Analytisches Denken ist Kristina Neffs Talent, aber sie hat es natürlich auch gelernt. Nach dem Abitur machte sie zunächst eine Banklehre. „Mir war von Anfang an klar, dass ich das nicht lange mache“, erzählt die Schwäbin. Den Zahlen blieb sie jedoch auch danach treu. Das Studium der Volkswirtschaftslehre begann sie in Nürnberg, wechselte aber schnell an die Uni Münster. „Nürnberg war einfach nicht weit genug von zu Hause weg.“ Den Kontakt zum elterlichen Betrieb verlor sie aber auch von Münster aus nicht ganz. Während der Semesterferien machte sie im Autohaus Neff Marktanalysen, bearbeitete Aufträge oder half in der Buchhaltung aus.

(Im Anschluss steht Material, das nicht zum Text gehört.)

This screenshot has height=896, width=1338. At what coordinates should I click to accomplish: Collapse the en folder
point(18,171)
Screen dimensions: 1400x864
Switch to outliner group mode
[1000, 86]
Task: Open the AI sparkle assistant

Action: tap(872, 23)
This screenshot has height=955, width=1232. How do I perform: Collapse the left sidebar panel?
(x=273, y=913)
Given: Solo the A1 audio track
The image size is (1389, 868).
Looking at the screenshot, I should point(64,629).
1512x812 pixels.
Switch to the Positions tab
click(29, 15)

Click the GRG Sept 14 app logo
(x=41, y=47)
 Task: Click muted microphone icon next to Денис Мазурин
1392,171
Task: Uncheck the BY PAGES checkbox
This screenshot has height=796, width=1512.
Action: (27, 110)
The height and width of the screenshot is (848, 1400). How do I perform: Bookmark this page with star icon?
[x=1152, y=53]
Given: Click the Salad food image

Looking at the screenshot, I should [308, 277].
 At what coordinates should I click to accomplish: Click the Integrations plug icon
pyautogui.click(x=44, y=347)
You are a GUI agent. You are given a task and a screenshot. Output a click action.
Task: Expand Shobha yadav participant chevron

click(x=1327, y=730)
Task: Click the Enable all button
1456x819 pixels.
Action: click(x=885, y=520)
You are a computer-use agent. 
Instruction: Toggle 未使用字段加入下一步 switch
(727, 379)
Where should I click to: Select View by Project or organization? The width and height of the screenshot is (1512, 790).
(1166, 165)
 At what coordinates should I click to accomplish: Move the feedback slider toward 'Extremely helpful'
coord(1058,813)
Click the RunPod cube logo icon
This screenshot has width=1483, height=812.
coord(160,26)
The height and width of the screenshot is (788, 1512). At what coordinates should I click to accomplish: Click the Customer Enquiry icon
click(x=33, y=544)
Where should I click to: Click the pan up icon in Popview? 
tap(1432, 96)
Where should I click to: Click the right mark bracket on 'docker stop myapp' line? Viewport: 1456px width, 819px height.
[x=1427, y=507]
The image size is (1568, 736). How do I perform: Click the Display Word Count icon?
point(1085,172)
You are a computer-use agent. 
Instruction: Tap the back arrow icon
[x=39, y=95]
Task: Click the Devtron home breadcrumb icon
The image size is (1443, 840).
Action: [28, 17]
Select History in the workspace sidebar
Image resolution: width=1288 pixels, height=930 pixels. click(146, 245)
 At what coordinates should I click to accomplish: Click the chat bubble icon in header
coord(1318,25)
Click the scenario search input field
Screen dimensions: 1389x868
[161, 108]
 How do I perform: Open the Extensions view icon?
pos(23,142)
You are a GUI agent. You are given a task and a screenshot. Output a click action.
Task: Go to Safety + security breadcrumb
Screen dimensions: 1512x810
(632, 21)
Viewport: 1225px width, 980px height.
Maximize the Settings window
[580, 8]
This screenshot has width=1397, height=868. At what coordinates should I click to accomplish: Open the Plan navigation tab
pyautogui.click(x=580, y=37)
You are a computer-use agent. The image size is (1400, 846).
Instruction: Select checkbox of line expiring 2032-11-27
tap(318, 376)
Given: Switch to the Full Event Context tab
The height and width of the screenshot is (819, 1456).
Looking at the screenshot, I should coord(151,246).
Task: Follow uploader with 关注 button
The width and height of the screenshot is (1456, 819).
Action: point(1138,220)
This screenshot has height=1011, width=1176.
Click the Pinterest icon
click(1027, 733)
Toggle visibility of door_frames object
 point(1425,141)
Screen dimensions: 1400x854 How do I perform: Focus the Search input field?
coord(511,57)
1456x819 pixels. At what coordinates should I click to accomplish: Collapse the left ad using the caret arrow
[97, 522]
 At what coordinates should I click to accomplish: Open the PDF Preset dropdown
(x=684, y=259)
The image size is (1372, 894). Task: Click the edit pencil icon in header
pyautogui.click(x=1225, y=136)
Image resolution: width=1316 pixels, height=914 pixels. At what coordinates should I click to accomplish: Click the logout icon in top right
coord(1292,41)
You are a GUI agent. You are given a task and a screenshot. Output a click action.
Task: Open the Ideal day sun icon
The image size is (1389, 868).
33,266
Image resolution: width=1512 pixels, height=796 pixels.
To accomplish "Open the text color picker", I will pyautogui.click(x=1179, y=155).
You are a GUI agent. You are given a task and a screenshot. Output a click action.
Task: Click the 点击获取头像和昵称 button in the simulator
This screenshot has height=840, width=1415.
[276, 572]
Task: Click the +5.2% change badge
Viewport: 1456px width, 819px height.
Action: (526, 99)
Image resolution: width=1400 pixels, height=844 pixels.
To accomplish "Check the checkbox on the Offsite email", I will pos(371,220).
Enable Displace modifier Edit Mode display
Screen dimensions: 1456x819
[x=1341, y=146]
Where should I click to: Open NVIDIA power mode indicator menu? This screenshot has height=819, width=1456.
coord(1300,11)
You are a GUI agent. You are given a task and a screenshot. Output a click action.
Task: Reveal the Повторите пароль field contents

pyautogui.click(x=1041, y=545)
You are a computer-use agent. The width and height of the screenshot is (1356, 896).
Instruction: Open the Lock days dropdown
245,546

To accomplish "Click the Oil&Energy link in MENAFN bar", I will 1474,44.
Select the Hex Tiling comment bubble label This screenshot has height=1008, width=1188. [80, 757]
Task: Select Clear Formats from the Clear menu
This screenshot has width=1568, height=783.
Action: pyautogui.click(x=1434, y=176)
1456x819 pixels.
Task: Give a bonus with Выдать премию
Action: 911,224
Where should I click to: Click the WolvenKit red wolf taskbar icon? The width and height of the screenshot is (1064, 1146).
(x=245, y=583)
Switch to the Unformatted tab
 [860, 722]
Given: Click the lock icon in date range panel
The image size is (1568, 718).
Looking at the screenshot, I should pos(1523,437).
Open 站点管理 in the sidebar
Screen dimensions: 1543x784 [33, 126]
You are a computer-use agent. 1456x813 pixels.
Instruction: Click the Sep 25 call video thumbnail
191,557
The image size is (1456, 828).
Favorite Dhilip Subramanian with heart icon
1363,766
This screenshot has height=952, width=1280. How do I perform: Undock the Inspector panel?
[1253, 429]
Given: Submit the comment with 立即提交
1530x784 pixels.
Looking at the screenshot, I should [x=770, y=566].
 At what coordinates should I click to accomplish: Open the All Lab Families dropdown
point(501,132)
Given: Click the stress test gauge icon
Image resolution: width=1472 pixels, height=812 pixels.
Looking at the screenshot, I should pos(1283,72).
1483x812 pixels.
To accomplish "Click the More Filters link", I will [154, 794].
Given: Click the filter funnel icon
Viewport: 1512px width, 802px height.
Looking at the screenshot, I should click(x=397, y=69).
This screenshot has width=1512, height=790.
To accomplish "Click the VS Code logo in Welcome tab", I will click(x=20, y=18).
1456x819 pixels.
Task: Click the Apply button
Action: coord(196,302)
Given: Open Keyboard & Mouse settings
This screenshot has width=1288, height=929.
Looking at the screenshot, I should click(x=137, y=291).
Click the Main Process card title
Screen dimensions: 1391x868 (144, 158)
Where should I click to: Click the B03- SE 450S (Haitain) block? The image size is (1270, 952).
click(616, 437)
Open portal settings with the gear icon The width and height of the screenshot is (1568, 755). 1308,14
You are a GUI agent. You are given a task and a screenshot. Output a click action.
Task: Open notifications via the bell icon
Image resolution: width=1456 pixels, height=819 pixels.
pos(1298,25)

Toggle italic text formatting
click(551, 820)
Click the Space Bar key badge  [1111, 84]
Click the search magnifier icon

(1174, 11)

Während ihres Studiums entdeckte Kristina Neff dann das rollende Brett für sich. Da einige sehr gute Skater zu dieser Zeit in Münster eine Art Trainingsstützpunkt hatten, merkte die VWL-Studentin aus Süddeutschland bald, dass man mit einem Skateboard mehr machen kann, als es nur den Gehsteig rauf und runter zu schubsen.

Da sie in der steilen Halbröhre allerdings meist das einzige Mädchen blieb, kam mit der Zeit der Wunsch auf, auch mal mit ähnlich ambitionierten Frauen zu skaten. Gelegenheiten dazu hatte sie in den folgenden Jahren mehrfach in den USA, unter anderem beim wichtigsten Sportereignis für Extremsportler, den X-Games in Los Angeles. Dort startete sie 2006 als einzige Europäerin in der Halfpipe. Natürlich spielte sie in dieser Zeit auch mit dem Gedanken, in den Profisport oder zumindest in das Business drumherum einzusteigen, aber an ihrem Verantwortungsgefühl gegenüber der Familie konnte auch die große Leidenschaft zur Grenzerfahrung auf dem Board letzten Endes nicht rütteln.

Heute stürzt sie sich nicht mehr in die im oberen Teil nahezu vertikale Steilwand – das passt angesichts der hohen Verletzungsgefahr nicht zu ihrer neuen Verantwortung. „Was ich mitgenommen habe, ist, dass man fast jedes Ziel erreichen kann, wenn man immer wieder aufsteht“, sagt Kristina Neff über die damalige Zeit.

Verantwortung fürs Aftersales-Geschäft

Nachdem sie das Diplom in Volkswirtschaftslehre in der Hand hielt, ging die frisch gebackene Absolventin ins Allgäu, um im Autohaus Dreher in Wangen als Assistentin der Geschäftsleitung das Tagesgeschäft in einem Autohandelsbetrieb von Grund auf zu lernen. Zwei Jahre später trat sie schließlich in den Betrieb ihrer Familie ein. Und da sie eher dem technischen als dem verkäuferischen Bereich zugeneigt ist, übernahm sie die Verantwortung für den Aftersales-Bereich.